An object moves in the +x direction at a speed of 30 m/s. As it passes through the origin, it starts to experience a constant acceleration of 3.7 m/s2 in the -x direction.

(b) How much time elapses before the object returns to the origin?


_____________s

this is like a projectile problem turned sideways

0 = -(.5 * 3.7 * t^2) + (30 * t)

solve the quadratic for t (you want the non-zero solution)

To find the time it takes for the object to return to the origin, we can use the equations of motion. The equation that relates displacement, initial velocity, acceleration, and time is:

x = x0 + v0t + (1/2)at^2

In this case, the initial velocity (v0) is 30 m/s, the acceleration (a) is -3.7 m/s^2, the displacement (x) is 0 (since it returns to the origin), and the initial position (x0) is also 0 (since it starts at the origin).

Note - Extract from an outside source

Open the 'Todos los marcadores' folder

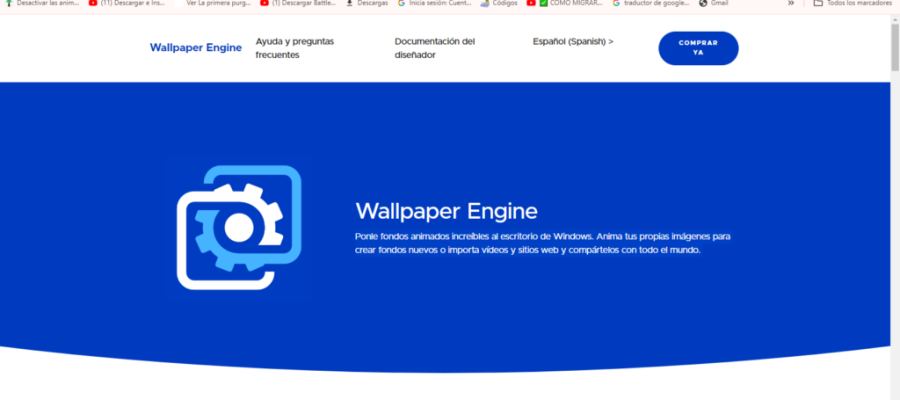[x=853, y=4]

Plugging in the values, we get:

0 = 0 + 30t + (1/2)(-3.7)t^2

Simplifying the equation, we get:

0 = 30t - (1.85)t^2

Rearranging the equation, we get a quadratic equation:

(1.85)t^2 - 30t = 0

Now, we can solve this equation for t by factoring it or using the quadratic formula:

(1.85)t(t - 16.22) = 0

This gives us two possible solutions: t = 0 and t = 16.22 s.

However, since we are interested in the time it takes for the object to return to the origin, we discard the t = 0 solution and consider only the positive value.

Therefore, the time it takes for the object to return to the origin is approximately 16.22 seconds.